McVea's feelings about the game are unknown. He declined a request to be interviewed for this story.
Friends say McVea's life unraveled after his 1976 retirement. A divorce and the death of his parents occurred within a short span.
He had a house with a swimming pool in Houston's Braeswood area. He had two Mercedes and a Cadillac.
But he experienced a series of drug-related arrests beginning in 1987. He also was arrested for trying to bilk 42 chicken dinners from a Houston restaurant. He posed as Oilers wide receiver Tim Smith (who is white), saying he needed the dinners for charity.
McVea's Super Bowl ring wound up in the hands of a drug dealer. He lost his home. He began living in vacant apartments.
"He was the fastest human being in a football suit I've ever seen," says country singer Larry Gatlin. "But he finally found someone he couldn't outrun, and that was the Houston Police Department."
In 1987, Gatlin, who had battled his own drug problems four years earlier, videotaped a plea to a Houston judge to spare McVea of prison. McVea, Gatlin argued, would be better served in a drug rehabilitation center.
McVea had nicknamed Gatlin "Sweet" in college. Gatlin remembers visiting McVea at Austin's FaulknerCenter. The first thing McVea did was pull out an article about the '63 Lee-Brack game.
"All he kept saying," Gatlin remembers, "was 'Sweet, they don't know who I am.' I said, 'Warren, you're a junkie. It doesn't matter who you are. It's not pertinent to your current situation.' "
During McVea's 28 days in rehab, Gatlin and his 10-year-old son, Josh, attended a meeting with McVea. At the end of the meeting, the group leader asked if anyone had anything to add. Josh raised his hand and told everyone that God, rehabilitation and friends helped his daddy overcome drugs.
"If he can do it," Josh told everyone, "you can, too."

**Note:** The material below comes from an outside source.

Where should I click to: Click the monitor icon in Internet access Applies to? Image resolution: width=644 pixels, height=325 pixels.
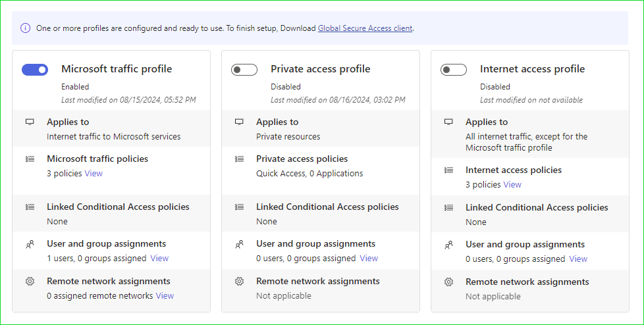click(449, 122)
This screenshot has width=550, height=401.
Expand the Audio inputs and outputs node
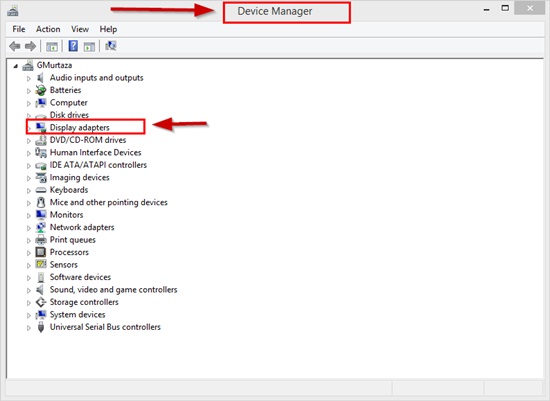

"That was one of the most defining moments of my life," Gatlin says. "The moral of the story is this 10-year-old boy got it. Warren still didn't get it."
Two days after leaving the rehab center, McVea tested positive for cocaine and was arrested again. He was paroled two years later, then was convicted of arson.

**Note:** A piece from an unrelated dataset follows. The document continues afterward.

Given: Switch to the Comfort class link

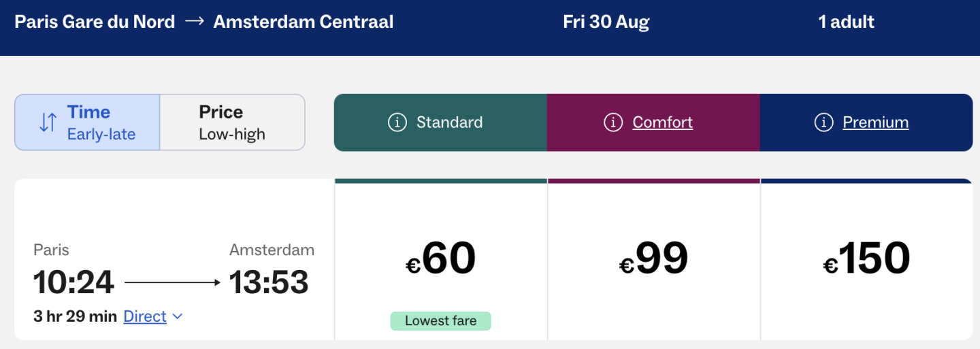Looking at the screenshot, I should point(662,122).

Despite his '91 arrest and 25-year conviction for cocaine delivery, McVea could get out of prison as early as 2002. He is in Huntsville's Ellis Unit, prisoner No. 639714. He does janitorial work.
According to Glen Castlebury, Huntsville's director of public information, McVea is classified as a state-approved trustee. In general, that means he has been on good behavior and has earned the maximum "good time" credits.
Gatlin hopes so. So do former teammates Castillo, Boone and Coleman and Coach Forren. So does Baer, his lifetime co-star.
"I've never seen anybody run the football like he did," Gatlin says. "No one. He could change directions with both feet off the ground.
"I know we all are human and we all have flaws and chinks in our armor. I hope he's changed his ways and can come back and contribute to society. I love him and pray for him."